Now, our protagonists find themselves trapped in the Hotel, for the desert seem rather unconquerable, and there are neither cars nor telephones around. Soon, more people die based on a free very interpretation of the “Ten Little Indians” nursery rhyme, and people become increasingly paranoid, convinced the killer must be one amongst their ten.
Agatha Christie’s Ten Little Indians seems to be a book that brings out the best in the people adapting it, perhaps because it lacks a single annoying detective and replaces her or him with a perfect opportunity for a bunch of actors to emote, chew scenery, or something of that kind.

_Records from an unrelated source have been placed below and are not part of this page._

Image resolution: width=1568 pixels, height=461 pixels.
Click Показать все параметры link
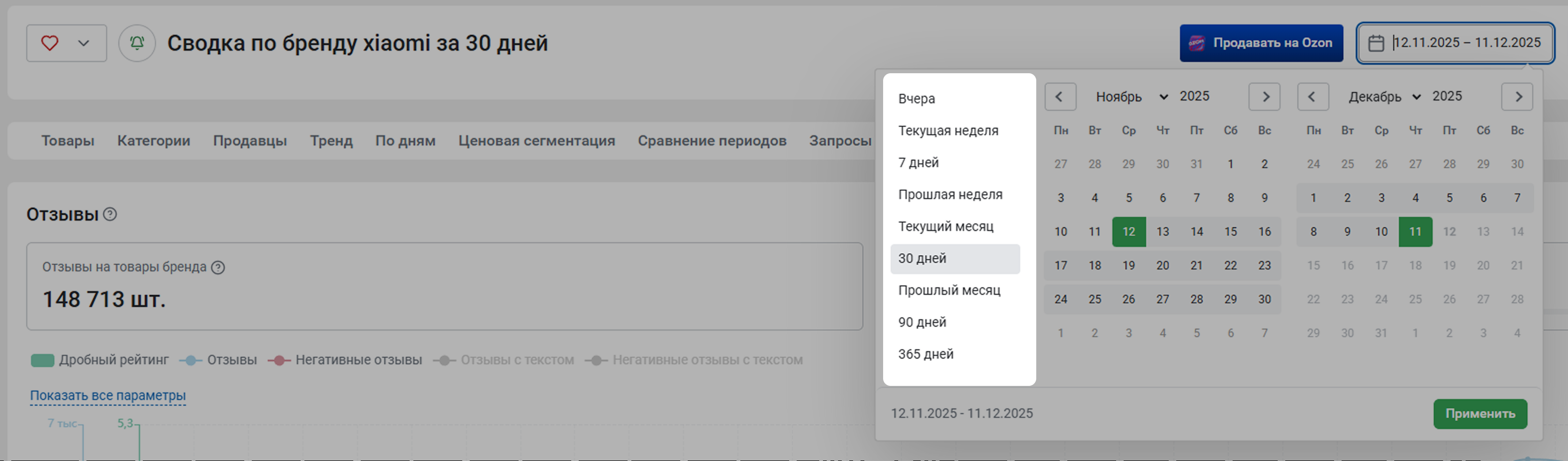point(108,395)

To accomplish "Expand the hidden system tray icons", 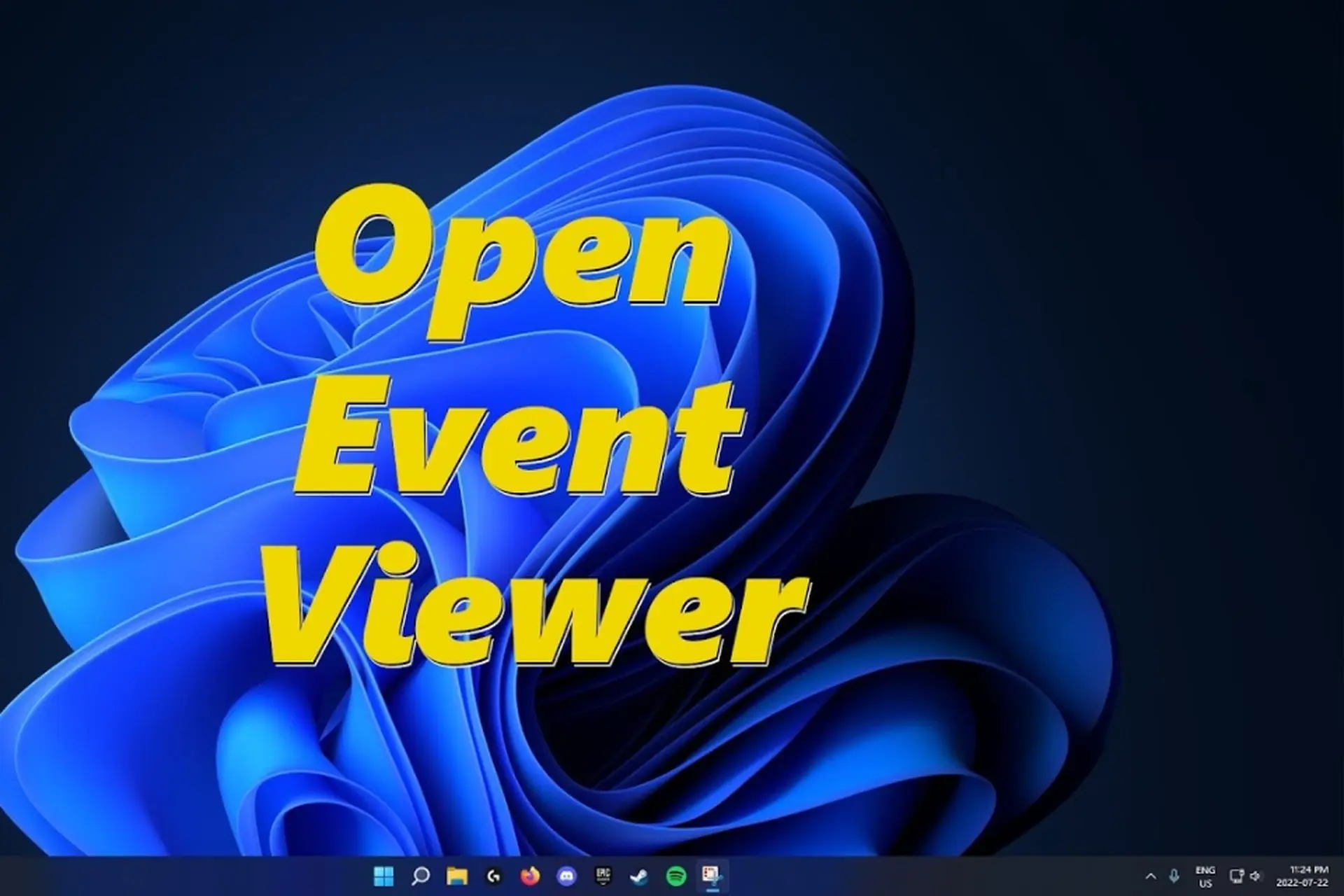I will pyautogui.click(x=1150, y=877).
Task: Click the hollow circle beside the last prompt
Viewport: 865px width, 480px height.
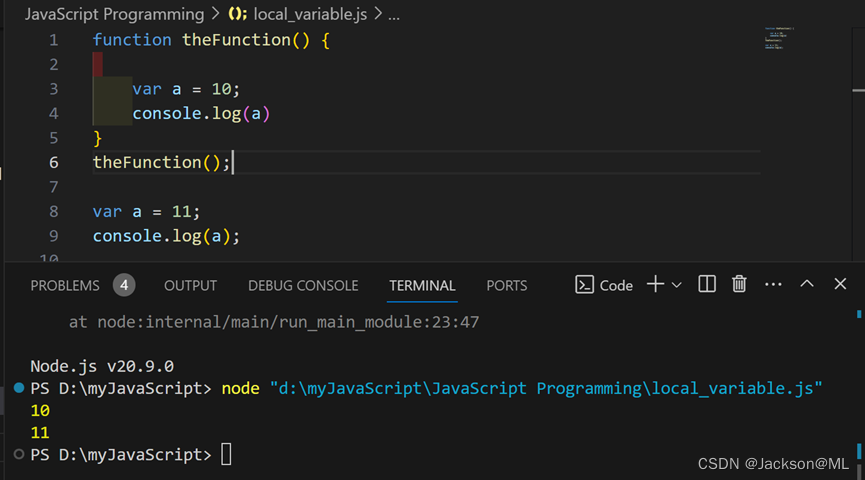Action: pos(20,454)
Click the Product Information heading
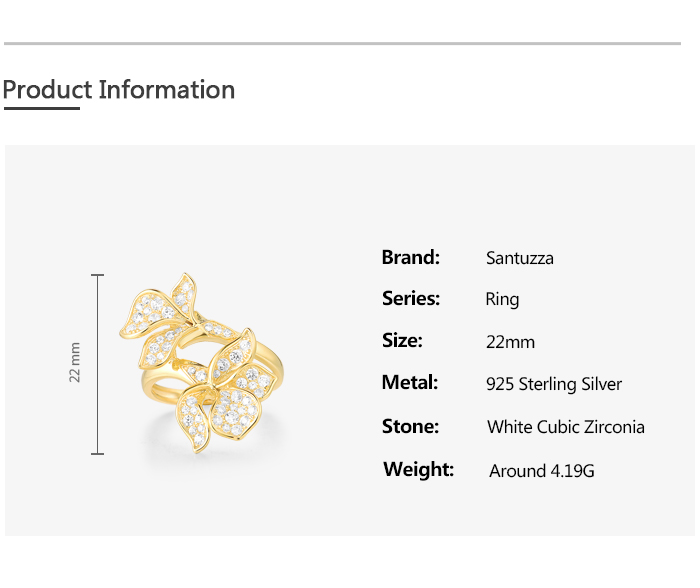 pyautogui.click(x=119, y=90)
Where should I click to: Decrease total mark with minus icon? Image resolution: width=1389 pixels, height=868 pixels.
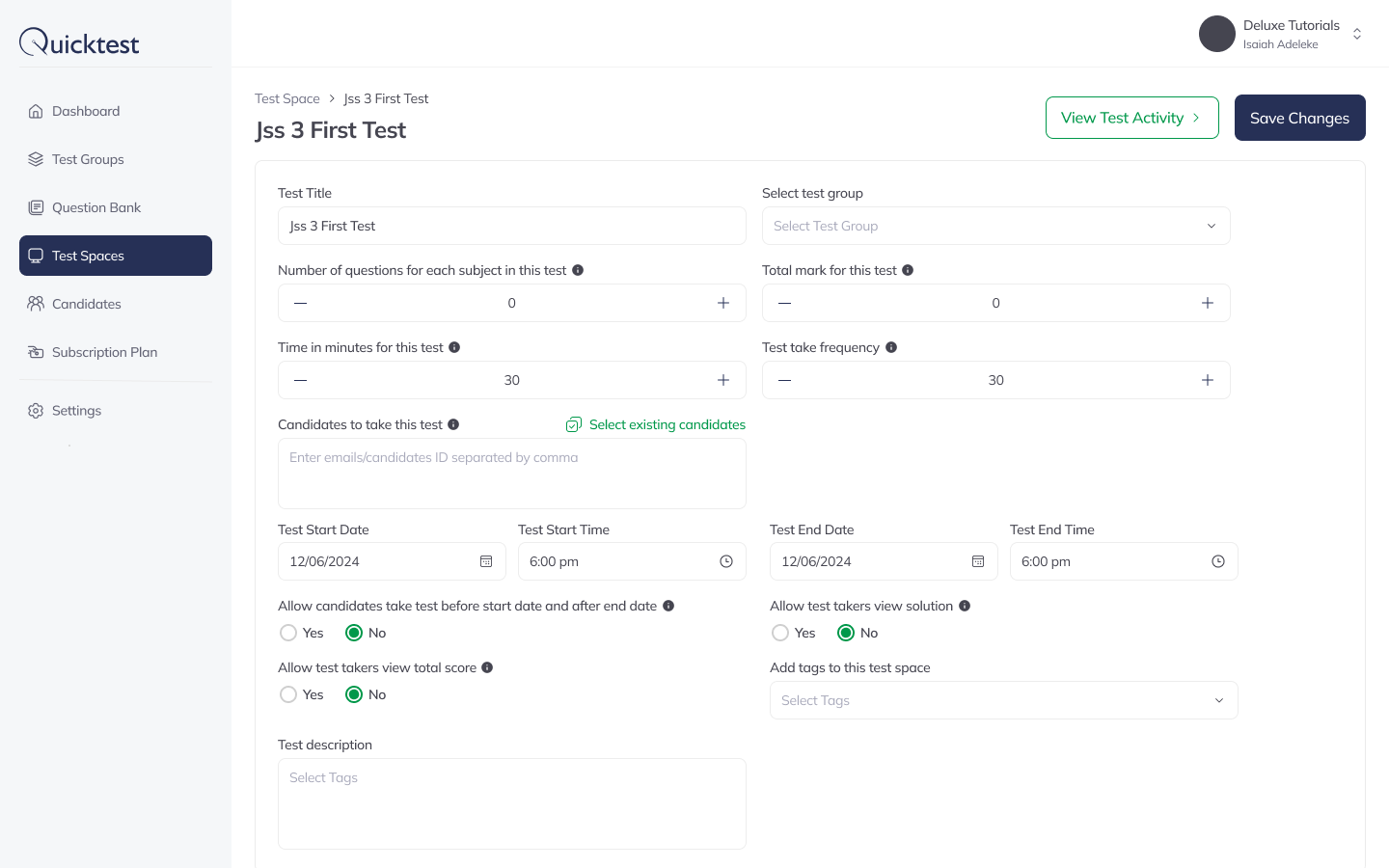coord(785,303)
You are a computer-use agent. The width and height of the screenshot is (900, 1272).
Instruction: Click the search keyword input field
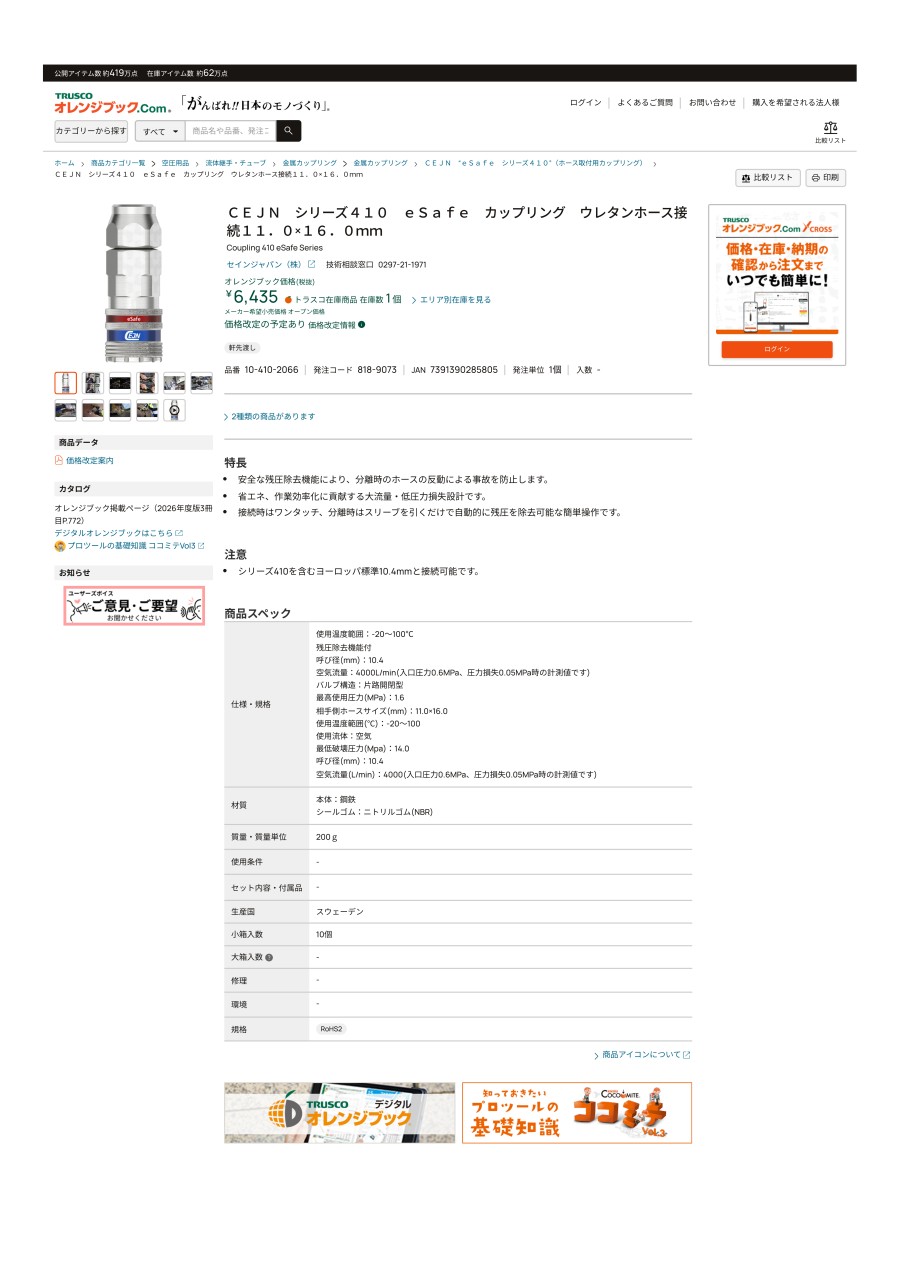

Dubious yet sometimes lucky British producer Harry Alan Towers loved the material so much, he made three adaptations of it, about one every fifteen years. Okay, I suspect he needed to keep making them to keep a license alive, but given that two out of these three films are actually rather good, that’s not the worst that could have happened. As far as I understand, this second Towers version uses much of the dialogue from his first version, but it still retains a character very much of its own thanks to its acting ensemble, its locations, and Peter Collinson’s direction.
Collinson, a man with mediocre as well as quite great films on his CV, clearly saw the opportunities the locations Towers acquired gave him to build a rather macabre mood. His camera finds the inherent threat in the hotel’s interiors where spacious oriental kitsch meets occidental colour-blindness, he uses spectacular staircases for playing games of the audience watching someone watching someone else while he himself is being watched without needing more camera involvement than decidedly clever placement, etc, and so forth.
The film’s visual style seems highly influenced by the giallo, the camera generally being positioned in the more peculiar and telling ways available with no conversation – and this is a very conversation heavy peace – not enhanced by direction that seeks to express the mood inside a room via its own movement and positioning even before the actors do anything at all. Like many a giallo director, Collinson succeeds in leapfrogging an audience’s scepticism towards a faintly – or very – ridiculous plot by creating a mood that suggests dreamscapes and the workings of the subconscious, making it very easy to read the resulting films in a manner where what a film’s plot has to say becomes secondary to what its mood tells us about its characters and the meaning of the world surrounding them.
I am – obviously – very fond of that approach to filmmaking, perhaps even to a fault, but I think this particular Christie novel just calls for it. This is, after all, a film about members of the upperclass and the bourgeoisie having to show and confront the truths behind their masks and the lies they tell themselves to get to sleep at night. Why, two of the more working class characters might even be called innocent, which would probably be more telling in a class-political sense if the other two weren’t just as murderous the bourgeois.
These characters are brought to life in various ways between subtlety, thespian grandstanding, and good old scenery-chewing with most of the involved well able and willing to use all three approaches, depending on what any given scene calls for. It’s all rather lovely to watch, particularly in scenes like the surreal confrontation between Lom and Attenborough with two packs of matches and a billiard table as a prop.
This all adds up to a very fine movie, even if the ending eschews to embrace the darkness of the novel and goes for a rather more normal happy end that only fits the tone of what came before vaguely. Despite the problem of the ending, Ten Little Indians is another exception to my usual “Ugh, Agatha Christie” rule.